Во-вторых, это «самоубийство» человека (не обязательно только физическое; ср. с исходом «самоубийство» и «философское самоубийство» А. Камю), когда абсурдность ситуации признается, но человек не находит в себе сил, чтобы пройти предстоящее ему испытание или этого «усилия» явно недостаточно. В книге Иова этот исход даже специально не обсуждается, хотя и фиксируется словами жены Иова, которые она в отчаянии произносит сразу после наступления ситуации абсурда: «Ты все еще тверд в непорочности твоей! Похули Бога и умри» (Иов. 2: 9)[15].

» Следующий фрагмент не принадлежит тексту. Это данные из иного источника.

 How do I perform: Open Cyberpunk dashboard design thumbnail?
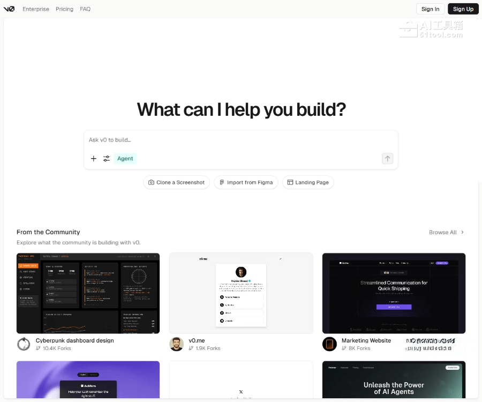(88, 293)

В-третьих, это две ошибочные позиции, зафиксированные в книге Иова (согласно анализу Мусхелешвили и Шрейдера):

3.1. «Я – плох» (позиция янсенизма) – и тогда, все плохое, что происходит вокруг (и со мной) является наказанием за мою греховность (в книге Иова эта позиция представлена его друзьями, которые пришли утешить его; Мусхлешвили и Шрейдер фиксируют ее как первый уровень веры в Бога по принципу «Ты – Мне, Я – Тебе»). В отличие от двух вышеперечисленных исходов, здесь ситуация абсурда определенным образом разрешается: «наказания» Иова получают свое объяснение. Однако, как и в первом случае, «путь» духовного рождения для человека закрыт. Человек сам себе закрывает этот путь, признавая свою невозможность «движения» по нему. Это исход «слабого духом» человека, который, видимо, является самым распространенным для большинства людей исходом. А. Блок фиксирует его в своей известной фразе о том, что «юность – это возмездие» (или пред-расплата), за свою, возможно, уже не такую возвышенную и идеальную (с точки зрения максималистских юношеских идеалов) будущую «взрослую» жизнь (ср. с «феноменом Ионыча» из одноименного рассказа А. Чехова). С точки зрения Вл. Соловьева этот исход также неудовлетворителен, т.к. человек «предает» свои идеалы и, в лучшем случае, выбирает стратегию колебания между двумя мирами (путь – «судьба» А.С. Пушкина), а в худшем – превращается в нравственного скептика или циника, т.к. не верит в возможную хорошесть других людей. Понятно, что в рамках этого исхода, если человек до конца не смиряется со мыслью о своей греховности, то его жизнь становится невыносимым страданием и может закончиться для него либо «психушкой», либо самоубийством.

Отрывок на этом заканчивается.